Teure Gleichmacherei?
Verbraucherschützer befürchten nun, dass sich das insgesamt nicht ausgleicht, sondern letztlich alle Versicherten mehr Beiträge zahlen. Eine Sorge, die Kommissarin Reding versteht. Sie geht aber davon aus, dass sich die Höhe der Prämien mit der Zeit wieder einpendelt. Und sie erwartet, dass die Branche Beitragssenkungen an die Bürger weitergibt, die sich aus den neuen Unisex-Tarifen ergeben. Reding glaubt nicht, dass generell alles teurer wird. Und wenn doch? "Die nationalen Stellen werden das kontrollieren. Konsumentenschützer und industrielle Kontrollorganisationen werden sich ansehen, was passiert. Und Europa wird die Sache sehr genau verfolgen."

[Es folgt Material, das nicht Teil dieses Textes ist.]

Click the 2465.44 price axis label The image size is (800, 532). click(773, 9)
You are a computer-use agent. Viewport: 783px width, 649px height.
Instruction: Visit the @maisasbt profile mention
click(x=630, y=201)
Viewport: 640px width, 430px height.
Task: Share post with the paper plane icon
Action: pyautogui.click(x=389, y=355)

Fühlt sich also ein deutscher Verbraucher benachteiligt, kann er Verbraucherschutz-Organisationen oder das Kartellamt einschalten.
Übrigens: In Deutschland gibt es zwar Probleme bei der Umsetzung in geltendes Recht. In der vergangenen Woche hatte der Bundesrat dies zunächst gestoppt. Europarecht steht in diesem Fall aber über nationalem Recht. Und so müssen die Versicherungen den Stichtag 21. Dezember trotzdem einhalten und dürfen ab sofort nur Neuverträge mit Einheitstarifen für Männer und Frauen anbieten.